0
votes

I am reading https://ci.apache.org/projects/flink/flink-docs-release-1.12/dev/event_timestamp_extractors.html#fixed-amount-of-lateness, looks it is saying that if t_eventime < t_watermark(less than),then the event is determined as late.

How about when the event time is equal to the watermark? If t_eventime = t_waterwark, then this event is not late?

I have always thought before that if t_eventime <= t_watermark, then the event determined as late.

Could you please show me the code where the determination happens, thanks.

1
could someone take look? Thanks!Tom

1 Answers

1
votes

Indeed, it seems the code to determine if an event is late in that case is using a <= comparison, so an event is considered late if its timestamp + allowed lateness is before or equal to the watermark, i.e. if its lateness is >= 0:

    protected boolean isElementLate(StreamRecord<IN> element) {
        return (windowAssigner.isEventTime())
                && (element.getTimestamp() + allowedLateness
                        <= internalTimerService.currentWatermark());
    }

Now for completeness sake, note that the value of the watermark itself for the strategy you are referring to, is computed as the latest timestamp ever seen, minus the "out of orderness", minus 1.
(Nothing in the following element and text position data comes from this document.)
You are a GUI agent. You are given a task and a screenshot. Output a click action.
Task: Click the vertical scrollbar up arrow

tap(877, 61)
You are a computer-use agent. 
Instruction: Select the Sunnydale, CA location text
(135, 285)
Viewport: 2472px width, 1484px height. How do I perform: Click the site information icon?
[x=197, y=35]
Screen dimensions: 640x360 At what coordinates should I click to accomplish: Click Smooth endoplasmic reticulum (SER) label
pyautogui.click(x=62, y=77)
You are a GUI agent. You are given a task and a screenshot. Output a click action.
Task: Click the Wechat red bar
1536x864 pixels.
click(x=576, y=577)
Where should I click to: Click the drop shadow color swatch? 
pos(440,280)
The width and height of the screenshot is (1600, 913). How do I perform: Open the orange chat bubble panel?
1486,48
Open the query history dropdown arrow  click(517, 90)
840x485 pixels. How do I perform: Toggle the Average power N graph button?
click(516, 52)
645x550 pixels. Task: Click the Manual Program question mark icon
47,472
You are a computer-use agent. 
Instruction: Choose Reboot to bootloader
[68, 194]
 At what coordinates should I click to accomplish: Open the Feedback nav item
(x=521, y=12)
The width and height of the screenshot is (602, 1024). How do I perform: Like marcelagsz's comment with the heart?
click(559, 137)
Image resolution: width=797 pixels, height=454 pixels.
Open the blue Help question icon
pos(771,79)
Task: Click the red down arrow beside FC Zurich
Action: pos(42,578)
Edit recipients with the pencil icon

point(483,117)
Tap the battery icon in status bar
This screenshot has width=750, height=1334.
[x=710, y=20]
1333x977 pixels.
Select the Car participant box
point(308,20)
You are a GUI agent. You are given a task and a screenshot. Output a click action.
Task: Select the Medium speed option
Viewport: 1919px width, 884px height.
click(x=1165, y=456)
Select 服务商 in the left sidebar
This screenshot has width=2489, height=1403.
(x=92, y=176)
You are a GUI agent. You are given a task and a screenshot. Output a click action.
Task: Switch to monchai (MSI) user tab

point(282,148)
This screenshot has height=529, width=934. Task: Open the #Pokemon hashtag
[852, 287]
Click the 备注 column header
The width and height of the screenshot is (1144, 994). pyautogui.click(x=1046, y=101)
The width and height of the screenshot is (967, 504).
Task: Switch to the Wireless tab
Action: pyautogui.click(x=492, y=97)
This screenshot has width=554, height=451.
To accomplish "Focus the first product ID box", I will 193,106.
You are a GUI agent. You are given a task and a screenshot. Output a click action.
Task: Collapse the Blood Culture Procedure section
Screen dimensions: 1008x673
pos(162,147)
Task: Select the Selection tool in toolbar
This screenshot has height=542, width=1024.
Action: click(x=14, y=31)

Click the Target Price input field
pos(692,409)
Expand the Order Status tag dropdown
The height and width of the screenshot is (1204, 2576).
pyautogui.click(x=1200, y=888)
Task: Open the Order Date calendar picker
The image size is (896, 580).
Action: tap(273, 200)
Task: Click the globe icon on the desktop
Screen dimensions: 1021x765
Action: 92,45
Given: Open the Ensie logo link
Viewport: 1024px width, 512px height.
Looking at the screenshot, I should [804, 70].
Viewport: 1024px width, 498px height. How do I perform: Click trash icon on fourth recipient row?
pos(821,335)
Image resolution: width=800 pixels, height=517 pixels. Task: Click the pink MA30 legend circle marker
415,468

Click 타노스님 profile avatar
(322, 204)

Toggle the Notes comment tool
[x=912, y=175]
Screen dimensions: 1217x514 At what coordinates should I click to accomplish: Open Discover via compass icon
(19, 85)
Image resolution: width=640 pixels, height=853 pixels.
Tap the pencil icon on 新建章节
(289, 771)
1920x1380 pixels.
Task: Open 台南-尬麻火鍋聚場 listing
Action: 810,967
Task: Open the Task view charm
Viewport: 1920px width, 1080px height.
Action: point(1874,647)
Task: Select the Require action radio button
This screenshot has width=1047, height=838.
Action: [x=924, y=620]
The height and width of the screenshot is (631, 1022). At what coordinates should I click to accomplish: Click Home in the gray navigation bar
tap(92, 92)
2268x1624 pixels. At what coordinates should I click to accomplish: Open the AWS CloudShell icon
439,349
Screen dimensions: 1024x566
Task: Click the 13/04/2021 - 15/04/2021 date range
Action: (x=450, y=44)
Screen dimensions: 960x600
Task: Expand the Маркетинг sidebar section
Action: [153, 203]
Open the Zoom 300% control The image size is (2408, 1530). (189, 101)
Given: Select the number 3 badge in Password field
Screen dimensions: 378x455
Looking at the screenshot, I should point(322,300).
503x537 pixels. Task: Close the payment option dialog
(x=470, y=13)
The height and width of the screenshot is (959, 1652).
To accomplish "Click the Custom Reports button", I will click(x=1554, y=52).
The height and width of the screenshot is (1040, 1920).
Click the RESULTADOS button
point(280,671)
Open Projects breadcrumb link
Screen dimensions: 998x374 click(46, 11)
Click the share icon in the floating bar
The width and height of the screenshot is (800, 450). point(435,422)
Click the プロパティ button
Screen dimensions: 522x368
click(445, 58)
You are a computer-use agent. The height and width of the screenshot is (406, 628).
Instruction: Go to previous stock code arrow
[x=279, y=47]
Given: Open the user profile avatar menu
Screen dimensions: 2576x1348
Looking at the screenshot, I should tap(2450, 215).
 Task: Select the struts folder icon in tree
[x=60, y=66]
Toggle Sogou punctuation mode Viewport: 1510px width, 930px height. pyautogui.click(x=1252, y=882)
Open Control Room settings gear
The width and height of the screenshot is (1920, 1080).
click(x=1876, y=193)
    public void onPeriodicEmit(WatermarkOutput output) {
        output.emitWatermark(new Watermark(maxTimestamp - outOfOrdernessMillis - 1));
    }

That means the actual lateness that is used for the comparison in the first snippet above is 1 millisecond more then what intuition might tell us, s.t. lateness > 0 might actually be what us humans need to read for understanding what's going on.

Now those parameters are meant as estimates of how out of order we believe our data might be in the real world, maybe due to network race conditions or non aligned clocks or so, and we are typically much less precise than 1 ms when making that estimation. So it all should not matter all that much: hopefully such occurrences are rare in our data, though how many there are is typically a bit random due to the data itself.